### Data for the task
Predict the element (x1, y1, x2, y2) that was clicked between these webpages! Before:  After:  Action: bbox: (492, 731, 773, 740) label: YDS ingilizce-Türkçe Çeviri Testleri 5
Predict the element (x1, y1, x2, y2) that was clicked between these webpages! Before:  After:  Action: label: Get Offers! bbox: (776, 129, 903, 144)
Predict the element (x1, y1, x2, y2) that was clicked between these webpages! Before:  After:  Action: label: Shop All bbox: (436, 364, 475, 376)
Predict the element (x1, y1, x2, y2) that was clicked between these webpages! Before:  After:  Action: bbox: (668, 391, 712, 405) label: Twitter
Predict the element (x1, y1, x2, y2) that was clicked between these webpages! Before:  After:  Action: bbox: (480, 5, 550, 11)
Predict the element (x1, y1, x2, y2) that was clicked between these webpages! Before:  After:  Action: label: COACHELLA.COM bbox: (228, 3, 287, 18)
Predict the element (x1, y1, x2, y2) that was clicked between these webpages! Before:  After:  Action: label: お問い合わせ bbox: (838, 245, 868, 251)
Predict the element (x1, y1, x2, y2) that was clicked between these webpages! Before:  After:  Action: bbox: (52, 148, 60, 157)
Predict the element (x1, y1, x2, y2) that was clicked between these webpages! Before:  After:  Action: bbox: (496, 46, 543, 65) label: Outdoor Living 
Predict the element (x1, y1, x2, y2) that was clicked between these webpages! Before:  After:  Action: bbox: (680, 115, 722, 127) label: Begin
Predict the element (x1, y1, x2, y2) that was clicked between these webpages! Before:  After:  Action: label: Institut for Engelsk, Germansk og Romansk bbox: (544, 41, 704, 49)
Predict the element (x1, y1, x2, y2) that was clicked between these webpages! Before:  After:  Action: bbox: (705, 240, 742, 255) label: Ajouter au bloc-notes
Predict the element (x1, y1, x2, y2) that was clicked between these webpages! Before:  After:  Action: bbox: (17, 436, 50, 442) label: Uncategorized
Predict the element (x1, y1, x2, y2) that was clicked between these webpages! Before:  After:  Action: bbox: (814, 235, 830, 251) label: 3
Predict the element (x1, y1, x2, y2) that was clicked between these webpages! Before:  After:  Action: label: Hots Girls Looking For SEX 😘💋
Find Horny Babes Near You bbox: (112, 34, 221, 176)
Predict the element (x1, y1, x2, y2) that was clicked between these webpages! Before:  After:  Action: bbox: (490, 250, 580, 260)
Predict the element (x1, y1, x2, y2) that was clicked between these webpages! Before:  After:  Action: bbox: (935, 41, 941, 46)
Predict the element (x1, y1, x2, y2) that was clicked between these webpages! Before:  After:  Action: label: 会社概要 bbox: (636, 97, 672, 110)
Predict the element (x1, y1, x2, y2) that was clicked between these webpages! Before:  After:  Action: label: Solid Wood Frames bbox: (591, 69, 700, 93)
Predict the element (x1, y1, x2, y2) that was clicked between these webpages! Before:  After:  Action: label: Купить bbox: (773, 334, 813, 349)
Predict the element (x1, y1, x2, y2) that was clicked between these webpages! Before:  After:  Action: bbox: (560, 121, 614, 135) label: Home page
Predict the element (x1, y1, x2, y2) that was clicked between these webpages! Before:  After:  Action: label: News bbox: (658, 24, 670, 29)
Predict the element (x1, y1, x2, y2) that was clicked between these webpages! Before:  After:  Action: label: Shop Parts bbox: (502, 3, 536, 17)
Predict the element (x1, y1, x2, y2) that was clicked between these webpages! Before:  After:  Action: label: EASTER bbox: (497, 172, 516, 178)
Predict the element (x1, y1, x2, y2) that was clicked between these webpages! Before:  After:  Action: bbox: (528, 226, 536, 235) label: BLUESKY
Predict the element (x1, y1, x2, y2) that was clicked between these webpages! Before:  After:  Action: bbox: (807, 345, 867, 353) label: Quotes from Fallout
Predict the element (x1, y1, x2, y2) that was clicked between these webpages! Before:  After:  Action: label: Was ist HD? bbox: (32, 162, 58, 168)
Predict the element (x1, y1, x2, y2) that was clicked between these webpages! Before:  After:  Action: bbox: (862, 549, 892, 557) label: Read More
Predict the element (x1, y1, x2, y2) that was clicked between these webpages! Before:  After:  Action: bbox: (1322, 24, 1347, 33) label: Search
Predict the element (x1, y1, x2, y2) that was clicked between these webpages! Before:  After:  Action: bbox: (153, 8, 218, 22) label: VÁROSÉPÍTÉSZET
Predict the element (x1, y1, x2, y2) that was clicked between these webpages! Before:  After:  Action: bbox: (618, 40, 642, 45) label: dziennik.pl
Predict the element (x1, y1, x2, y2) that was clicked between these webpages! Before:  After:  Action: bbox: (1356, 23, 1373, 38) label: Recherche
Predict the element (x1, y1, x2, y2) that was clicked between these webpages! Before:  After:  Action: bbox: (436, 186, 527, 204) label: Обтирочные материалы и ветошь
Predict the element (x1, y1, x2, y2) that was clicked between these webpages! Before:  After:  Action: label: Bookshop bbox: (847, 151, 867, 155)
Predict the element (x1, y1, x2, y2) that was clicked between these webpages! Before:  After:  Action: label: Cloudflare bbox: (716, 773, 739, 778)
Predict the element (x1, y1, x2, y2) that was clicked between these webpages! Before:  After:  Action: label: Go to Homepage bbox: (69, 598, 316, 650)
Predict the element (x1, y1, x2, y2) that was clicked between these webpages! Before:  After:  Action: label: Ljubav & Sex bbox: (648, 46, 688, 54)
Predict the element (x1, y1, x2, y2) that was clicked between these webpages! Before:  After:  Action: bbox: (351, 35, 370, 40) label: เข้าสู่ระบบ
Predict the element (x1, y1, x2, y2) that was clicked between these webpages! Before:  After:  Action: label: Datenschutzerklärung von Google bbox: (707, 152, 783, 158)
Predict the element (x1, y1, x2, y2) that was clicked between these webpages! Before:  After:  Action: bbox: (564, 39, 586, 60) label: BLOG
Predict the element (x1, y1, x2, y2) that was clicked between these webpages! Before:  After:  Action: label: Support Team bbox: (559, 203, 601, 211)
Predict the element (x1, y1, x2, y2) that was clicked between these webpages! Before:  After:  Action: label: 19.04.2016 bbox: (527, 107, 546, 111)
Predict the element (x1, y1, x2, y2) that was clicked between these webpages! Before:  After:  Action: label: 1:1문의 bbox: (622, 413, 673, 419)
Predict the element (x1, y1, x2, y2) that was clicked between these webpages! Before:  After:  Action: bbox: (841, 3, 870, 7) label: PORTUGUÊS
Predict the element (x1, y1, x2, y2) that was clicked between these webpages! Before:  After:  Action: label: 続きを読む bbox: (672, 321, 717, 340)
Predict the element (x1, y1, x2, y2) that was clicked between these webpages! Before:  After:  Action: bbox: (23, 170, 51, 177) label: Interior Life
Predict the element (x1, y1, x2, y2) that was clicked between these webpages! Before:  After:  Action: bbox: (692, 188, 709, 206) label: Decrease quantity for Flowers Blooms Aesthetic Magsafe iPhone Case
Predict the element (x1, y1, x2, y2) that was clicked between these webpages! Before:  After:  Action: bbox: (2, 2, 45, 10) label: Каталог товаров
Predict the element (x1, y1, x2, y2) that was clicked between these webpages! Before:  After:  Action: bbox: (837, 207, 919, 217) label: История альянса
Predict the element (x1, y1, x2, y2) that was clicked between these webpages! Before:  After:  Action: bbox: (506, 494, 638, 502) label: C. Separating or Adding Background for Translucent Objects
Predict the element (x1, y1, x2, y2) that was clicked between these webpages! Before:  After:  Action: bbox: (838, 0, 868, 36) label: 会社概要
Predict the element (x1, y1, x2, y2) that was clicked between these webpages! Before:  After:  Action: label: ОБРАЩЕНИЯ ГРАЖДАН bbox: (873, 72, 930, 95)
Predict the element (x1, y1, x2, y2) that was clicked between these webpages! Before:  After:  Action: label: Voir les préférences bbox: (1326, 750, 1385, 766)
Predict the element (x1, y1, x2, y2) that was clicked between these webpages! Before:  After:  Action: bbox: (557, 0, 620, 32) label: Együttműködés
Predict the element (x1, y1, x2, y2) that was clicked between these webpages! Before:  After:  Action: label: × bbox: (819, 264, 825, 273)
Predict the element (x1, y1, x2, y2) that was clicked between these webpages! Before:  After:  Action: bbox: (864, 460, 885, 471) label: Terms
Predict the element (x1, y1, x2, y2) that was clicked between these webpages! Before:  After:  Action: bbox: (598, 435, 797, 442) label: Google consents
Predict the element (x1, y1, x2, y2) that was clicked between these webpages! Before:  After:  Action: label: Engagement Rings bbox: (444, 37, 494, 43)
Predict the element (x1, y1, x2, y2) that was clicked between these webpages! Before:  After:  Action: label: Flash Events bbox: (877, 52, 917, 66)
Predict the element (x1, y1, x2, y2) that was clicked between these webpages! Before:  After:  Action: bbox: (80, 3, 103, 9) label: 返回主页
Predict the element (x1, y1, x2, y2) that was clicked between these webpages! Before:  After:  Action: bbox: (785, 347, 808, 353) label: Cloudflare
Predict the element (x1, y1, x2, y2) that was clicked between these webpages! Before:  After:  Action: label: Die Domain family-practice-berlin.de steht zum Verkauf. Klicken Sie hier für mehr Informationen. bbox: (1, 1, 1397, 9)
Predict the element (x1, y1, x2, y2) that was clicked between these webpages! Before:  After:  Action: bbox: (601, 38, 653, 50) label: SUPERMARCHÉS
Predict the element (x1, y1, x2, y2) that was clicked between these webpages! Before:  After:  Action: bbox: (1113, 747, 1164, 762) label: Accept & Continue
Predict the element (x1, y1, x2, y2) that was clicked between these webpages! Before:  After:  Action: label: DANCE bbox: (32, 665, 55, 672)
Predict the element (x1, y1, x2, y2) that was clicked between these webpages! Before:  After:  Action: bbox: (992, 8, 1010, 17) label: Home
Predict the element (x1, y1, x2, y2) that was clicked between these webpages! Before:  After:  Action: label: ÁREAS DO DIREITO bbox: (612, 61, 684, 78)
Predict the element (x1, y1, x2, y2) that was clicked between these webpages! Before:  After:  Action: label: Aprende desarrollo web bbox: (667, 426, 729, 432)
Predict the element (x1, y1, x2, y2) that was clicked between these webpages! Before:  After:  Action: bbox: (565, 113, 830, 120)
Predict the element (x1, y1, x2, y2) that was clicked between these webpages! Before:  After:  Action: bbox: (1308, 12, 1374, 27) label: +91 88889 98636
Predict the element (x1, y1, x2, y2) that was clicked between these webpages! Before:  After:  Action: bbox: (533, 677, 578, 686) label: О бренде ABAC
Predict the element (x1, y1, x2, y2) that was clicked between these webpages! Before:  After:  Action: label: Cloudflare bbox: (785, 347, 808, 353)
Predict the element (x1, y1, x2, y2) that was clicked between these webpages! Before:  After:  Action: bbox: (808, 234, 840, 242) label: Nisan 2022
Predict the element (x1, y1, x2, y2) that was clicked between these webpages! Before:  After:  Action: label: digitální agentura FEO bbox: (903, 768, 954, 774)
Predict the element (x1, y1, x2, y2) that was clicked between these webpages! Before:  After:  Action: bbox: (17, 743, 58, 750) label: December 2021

### Directions
Reproduce, word for word, the stretch of the data from the line containing "235) label: BLUESKY" through the line containing "материалы и ветошь", including both of those lines.

### Exercise result
Predict the element (x1, y1, x2, y2) that was clicked between these webpages! Before:  After:  Action: bbox: (528, 226, 536, 235) label: BLUESKY
Predict the element (x1, y1, x2, y2) that was clicked between these webpages! Before:  After:  Action: bbox: (807, 345, 867, 353) label: Quotes from Fallout
Predict the element (x1, y1, x2, y2) that was clicked between these webpages! Before:  After:  Action: label: Was ist HD? bbox: (32, 162, 58, 168)
Predict the element (x1, y1, x2, y2) that was clicked between these webpages! Before:  After:  Action: bbox: (862, 549, 892, 557) label: Read More
Predict the element (x1, y1, x2, y2) that was clicked between these webpages! Before:  After:  Action: bbox: (1322, 24, 1347, 33) label: Search
Predict the element (x1, y1, x2, y2) that was clicked between these webpages! Before:  After:  Action: bbox: (153, 8, 218, 22) label: VÁROSÉPÍTÉSZET
Predict the element (x1, y1, x2, y2) that was clicked between these webpages! Before:  After:  Action: bbox: (618, 40, 642, 45) label: dziennik.pl
Predict the element (x1, y1, x2, y2) that was clicked between these webpages! Before:  After:  Action: bbox: (1356, 23, 1373, 38) label: Recherche
Predict the element (x1, y1, x2, y2) that was clicked between these webpages! Before:  After:  Action: bbox: (436, 186, 527, 204) label: Обтирочные материалы и ветошь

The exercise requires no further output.